(Excerpted records begins)
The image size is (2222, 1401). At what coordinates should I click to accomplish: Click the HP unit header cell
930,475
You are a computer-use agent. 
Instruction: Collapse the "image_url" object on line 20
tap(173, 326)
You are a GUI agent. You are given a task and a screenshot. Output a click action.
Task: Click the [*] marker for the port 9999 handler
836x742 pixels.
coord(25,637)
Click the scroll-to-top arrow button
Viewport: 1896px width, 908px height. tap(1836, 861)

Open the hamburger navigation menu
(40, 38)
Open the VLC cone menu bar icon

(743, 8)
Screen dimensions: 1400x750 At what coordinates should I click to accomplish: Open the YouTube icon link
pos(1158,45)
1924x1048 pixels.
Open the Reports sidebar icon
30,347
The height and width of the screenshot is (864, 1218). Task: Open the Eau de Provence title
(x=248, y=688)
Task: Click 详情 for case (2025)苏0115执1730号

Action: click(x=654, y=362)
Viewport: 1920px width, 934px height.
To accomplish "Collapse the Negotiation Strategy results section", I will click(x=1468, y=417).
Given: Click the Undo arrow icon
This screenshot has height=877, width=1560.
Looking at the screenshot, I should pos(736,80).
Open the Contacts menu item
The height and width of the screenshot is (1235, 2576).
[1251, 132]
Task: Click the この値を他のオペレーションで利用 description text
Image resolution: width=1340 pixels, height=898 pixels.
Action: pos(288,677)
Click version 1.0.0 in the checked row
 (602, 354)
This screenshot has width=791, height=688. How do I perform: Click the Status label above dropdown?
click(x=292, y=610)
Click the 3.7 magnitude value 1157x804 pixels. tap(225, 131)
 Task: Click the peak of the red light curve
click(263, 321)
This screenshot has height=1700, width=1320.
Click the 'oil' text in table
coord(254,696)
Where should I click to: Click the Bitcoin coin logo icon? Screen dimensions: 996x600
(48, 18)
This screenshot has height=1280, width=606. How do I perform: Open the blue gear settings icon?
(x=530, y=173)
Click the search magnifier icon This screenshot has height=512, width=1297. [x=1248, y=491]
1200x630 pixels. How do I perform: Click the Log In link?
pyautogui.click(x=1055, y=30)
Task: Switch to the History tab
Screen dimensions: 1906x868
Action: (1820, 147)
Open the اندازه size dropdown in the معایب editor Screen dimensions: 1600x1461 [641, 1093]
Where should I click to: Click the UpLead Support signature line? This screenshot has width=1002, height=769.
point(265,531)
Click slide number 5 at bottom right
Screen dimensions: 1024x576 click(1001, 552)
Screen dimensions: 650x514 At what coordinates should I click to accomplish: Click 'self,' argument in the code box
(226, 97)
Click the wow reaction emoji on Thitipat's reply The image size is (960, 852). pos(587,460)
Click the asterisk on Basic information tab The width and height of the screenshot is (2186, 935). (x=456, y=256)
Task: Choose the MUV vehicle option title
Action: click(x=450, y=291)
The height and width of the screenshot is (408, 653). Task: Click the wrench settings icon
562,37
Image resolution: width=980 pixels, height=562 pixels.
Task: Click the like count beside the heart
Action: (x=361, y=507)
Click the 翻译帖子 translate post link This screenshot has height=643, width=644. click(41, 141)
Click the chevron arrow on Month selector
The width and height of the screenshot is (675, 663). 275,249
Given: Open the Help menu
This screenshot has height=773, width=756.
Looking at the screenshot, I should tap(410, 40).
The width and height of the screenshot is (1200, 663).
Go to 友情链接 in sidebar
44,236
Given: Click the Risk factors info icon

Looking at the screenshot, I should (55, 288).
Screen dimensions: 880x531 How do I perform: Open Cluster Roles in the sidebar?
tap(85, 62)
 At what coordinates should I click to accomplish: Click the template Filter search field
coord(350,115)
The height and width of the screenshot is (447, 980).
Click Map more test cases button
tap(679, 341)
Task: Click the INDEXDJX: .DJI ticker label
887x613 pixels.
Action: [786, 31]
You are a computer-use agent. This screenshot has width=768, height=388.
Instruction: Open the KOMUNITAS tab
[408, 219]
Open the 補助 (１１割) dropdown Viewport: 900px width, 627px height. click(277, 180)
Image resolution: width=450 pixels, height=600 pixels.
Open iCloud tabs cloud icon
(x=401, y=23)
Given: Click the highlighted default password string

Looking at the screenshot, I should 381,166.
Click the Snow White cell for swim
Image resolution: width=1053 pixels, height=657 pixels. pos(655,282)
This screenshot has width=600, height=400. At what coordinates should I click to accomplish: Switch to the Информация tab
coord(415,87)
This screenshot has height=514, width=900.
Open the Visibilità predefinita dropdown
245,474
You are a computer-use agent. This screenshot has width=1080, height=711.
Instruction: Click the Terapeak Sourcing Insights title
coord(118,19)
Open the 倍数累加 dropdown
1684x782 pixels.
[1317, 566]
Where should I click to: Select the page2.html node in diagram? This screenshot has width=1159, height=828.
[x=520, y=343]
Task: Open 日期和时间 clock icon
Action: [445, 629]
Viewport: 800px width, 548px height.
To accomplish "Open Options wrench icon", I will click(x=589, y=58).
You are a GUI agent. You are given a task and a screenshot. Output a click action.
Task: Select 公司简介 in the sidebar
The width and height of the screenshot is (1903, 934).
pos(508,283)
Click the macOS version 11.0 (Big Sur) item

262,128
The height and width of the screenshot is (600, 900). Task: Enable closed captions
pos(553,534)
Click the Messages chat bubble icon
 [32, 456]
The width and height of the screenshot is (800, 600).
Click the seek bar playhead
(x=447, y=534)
(Excerpted records ends)
Your assignment >> Please quote exactly the lines from the one containing "Click the Messages chat bubble icon" through the last line of the records above, both included, and nothing else.

Answer box >>
Click the Messages chat bubble icon
 [32, 456]
The width and height of the screenshot is (800, 600).
Click the seek bar playhead
(x=447, y=534)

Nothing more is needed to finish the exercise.